Reflection Sound Studios
- Type: Recording studio
- Industry: Music
- Founded: 1969
- Founder: Wayne Jernigan
- Defunct: 2014
- Fate: Closed
- Headquarters: Charlotte, North Carolina, U.S.

= Reflection Sound Studios =

Recording studio in Charlotte, North Carolina

Reflection Sound Studios was a recording studio in Charlotte, North Carolina. Established in 1969 by Wayne Jernigan, several notable artists recorded material there, including R.E.M., Whitney Houston, James Brown, Tammy Faye Baker and the Spongetones. After 45 years in business, Jernigan, aged 72, sold the building and retired from the industry. A planned sale in 2007, to a group of investors, fell through (after Jernigan had made the studio staff redundant), so Jernigan kept the studio going as long as he could. The building was demolished in August 2014.

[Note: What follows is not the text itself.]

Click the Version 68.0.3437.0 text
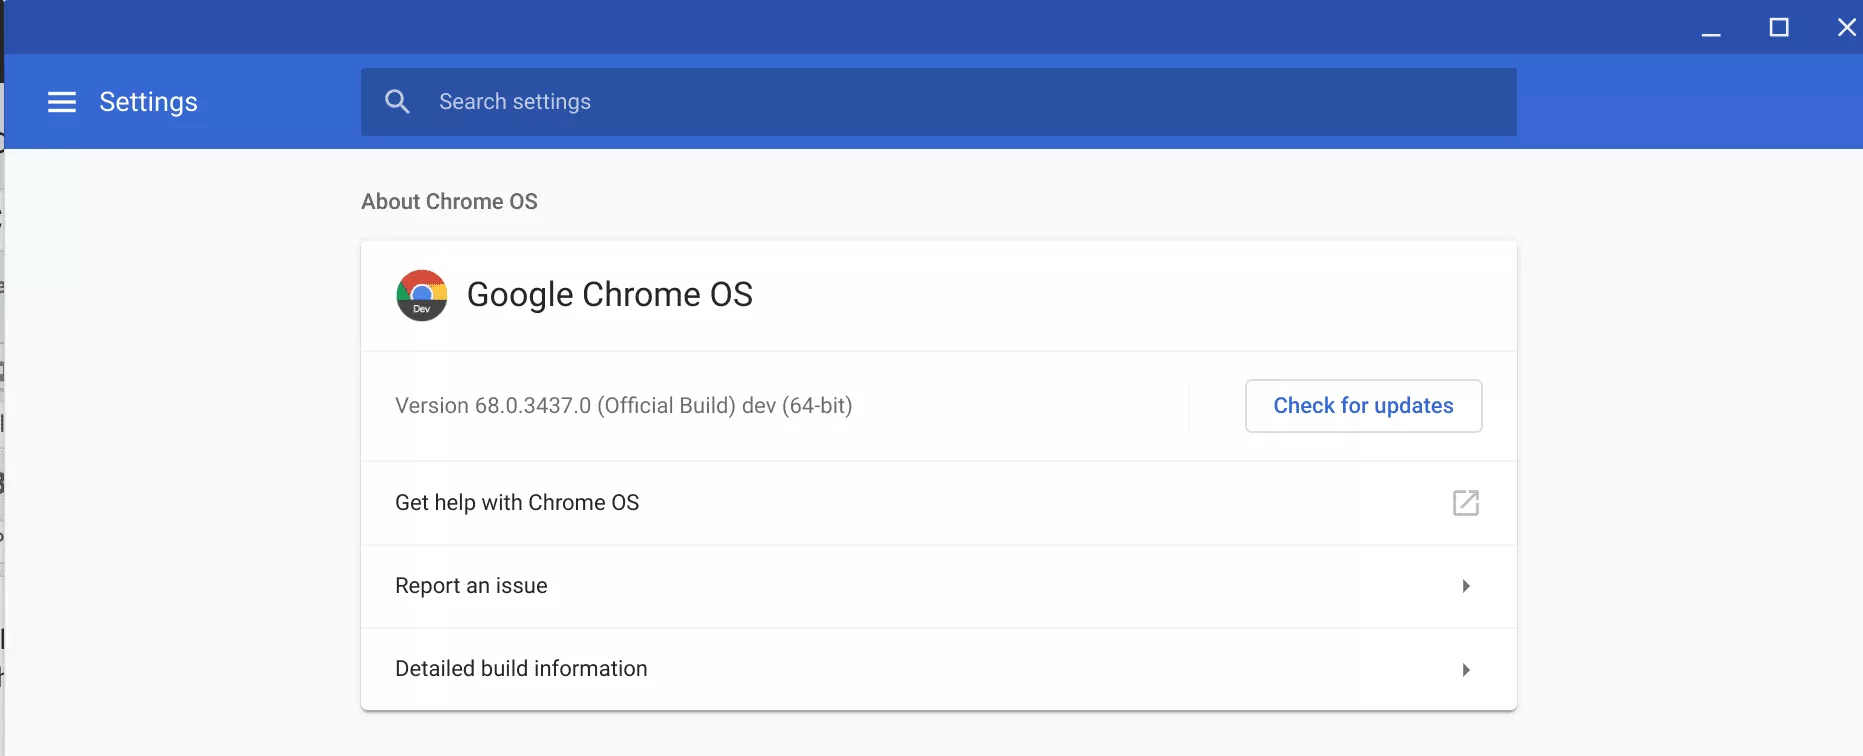Image resolution: width=1863 pixels, height=756 pixels. (623, 406)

Its original location was at 2315 South Boulevard in Charlotte, but in 1974 Jerrigan moved the business to 1018 Central Avenue. He purchased the building four years later.

R.E.M. recorded their first two albums―Murmur (1983) and Reckoning (1984)―and the video to "So. Central Rain (I'm Sorry)", a single from Reckoning, at Reflection. Both albums were produced by Don Dixon and Mitch Easter. Dixon was the producer there for 43 of its 45 years.

Jernigan died in 2026, aged 84.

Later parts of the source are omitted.